The punk tax cutters get what they want with hilarious consequences
You've got to laugh. Or at least I had to laugh.
Yesterday the Tories did what all the punk tax cutters wanted them to do. They called for a cut in taxes netted off against specific savings.
And guess what? The punk tax cutters didn't like it.
They say it is too small, they say it is too complicated, they wonder if the savings will be forthcoming, they argue that it won't help create jobs.
I thought some of those were supposed to be my lines.
All the doubts they have about yesterday's scheme are precisely why I don't think the Tories (or anyone else) should be medddling around with these things.
What happened with yesterday's tax proposals is what has happened every single time the Tories have made such an announcement since 1997. It never, ever works. And even the people who say they want it don't support it.
The only exception was inheritance tax. But crucially that was not a tax cut it was a tax reform, with one cut paid for by another raise.
How can you possibly have a proper discussion about tax if you start from the presumption that there is so much scope for beneficial state spending that it is socially irresponsible for its volume to be curtailed other than by the availability of funding to pay for it?

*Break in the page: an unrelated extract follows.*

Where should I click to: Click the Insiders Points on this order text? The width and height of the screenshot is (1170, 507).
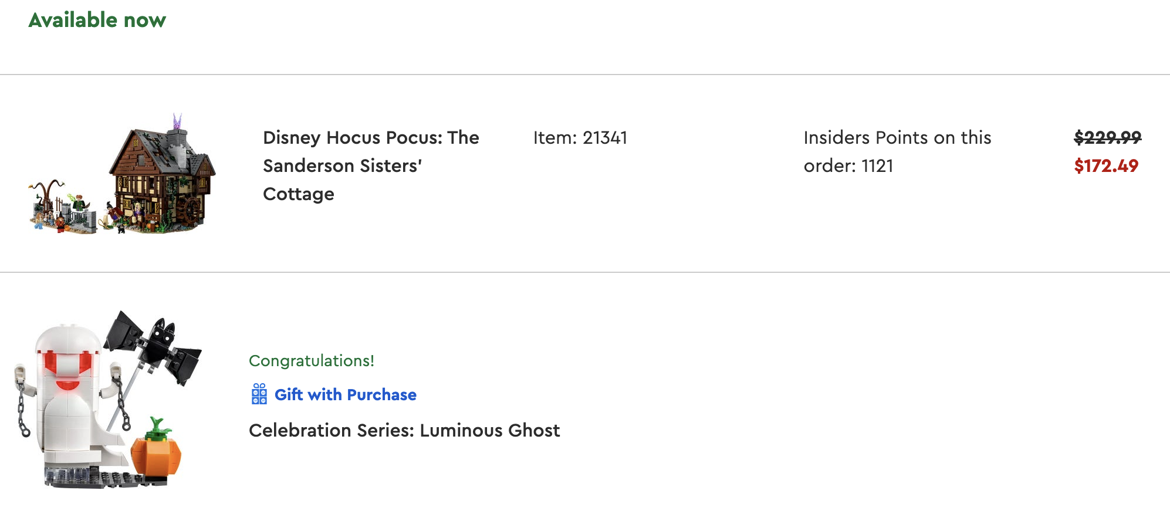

Why not start from the point of view that confiscating resources from private individuals is a priori a wrong thing to do, and that it can only have justification in areas of provision where it can clearly be demonstrated that there is no workable alternative to a state-funded system?
Or, perhaps, from somewhere in the middle?
Is it not at least arguable that some public spending is sub-optimal not because it is inefficiently administered, but because of the very fact that it is conducted in the public sector?
You can't seriously talk about tax if a pre-requisite is to accept that national prosperity is held in check mainly by an irrational reluctance of the general public to be more heavily taxed.
Posted by: Simon Stephenson | 12 Nov 2008 11:17:46
Actually this punk tax cutter wants them to cut spending in non-productive areas and put money in the pockets of consumers.
What is your plan to stimulate the economy?
Posted by: Guido Fawkes | 12 Nov 2008 11:26:07
A lot of your problems, Daniel, with the proposal are a lot of the problems we "punk tax-cutters" have with it.
Maybe it's just a completely lousy or ill-timed set of policies that the Tories should be utterly ashamed of? Moreover, if they spend this much time trailing this dog's breakfast, perhaps they just don;t have much to say?